Guerra Jr. said: “This is a great end-of-season challenge and it’s fantastic for my career to be part of ROC 2012. I’m very excited to compete with all of these great drivers and join Team Americas with Ryan Hunter-Reay. See you all in Bangkok!” 

In the Nations Cup race Guerra beats Jorge Lorenzo and the ROC Champion of Champions of 2011, Sébastien Ogier but is defeated by Andy Priaulx, due to a penalty. Therefore, the Team Americas is eliminated in the first round because Hunter-Reay is defeated in two of his three rounds.

For the Champion of Champions event Guerra Jr. bears little fortune and is eliminated in first round. At the end the overall winner of the ROC 2012 is the F1 driver Romain Grosjean.

2013

Due to lack of sponsorship Guerra Jr. did not participate in Monaco and Sweden rallies but in his country México he started with Citroën Racing, a privateer team in the WRC in 2013, with his co-driver Borja Rozada.

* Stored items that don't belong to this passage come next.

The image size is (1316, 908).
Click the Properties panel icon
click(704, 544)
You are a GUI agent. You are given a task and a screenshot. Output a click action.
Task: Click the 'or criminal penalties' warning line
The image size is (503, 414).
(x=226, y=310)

On his very first race in the WRC, as a rookie in the category, Guerra gets a great result entering in the top-ten of the Mexican rally, thus he gets his first four points for the championship ending at 8th overall position behind the winner Sébastien Ogier for 12:49.8 minutes.

2019

In the twenty-ninth edition of the Race of Champions, held at Foro Sol in Mexico City, Guerra defeated French driver Loïc Duval, winner of 2013 24 Hours of Le Mans and 2013 WEC, in the final. On his way to the final match against Duval, Guerra Jr. defeated drivers like Sebastian Vettel, Pierre Gasly, Daniel Suárez, Esteban Gutiérrez, among others.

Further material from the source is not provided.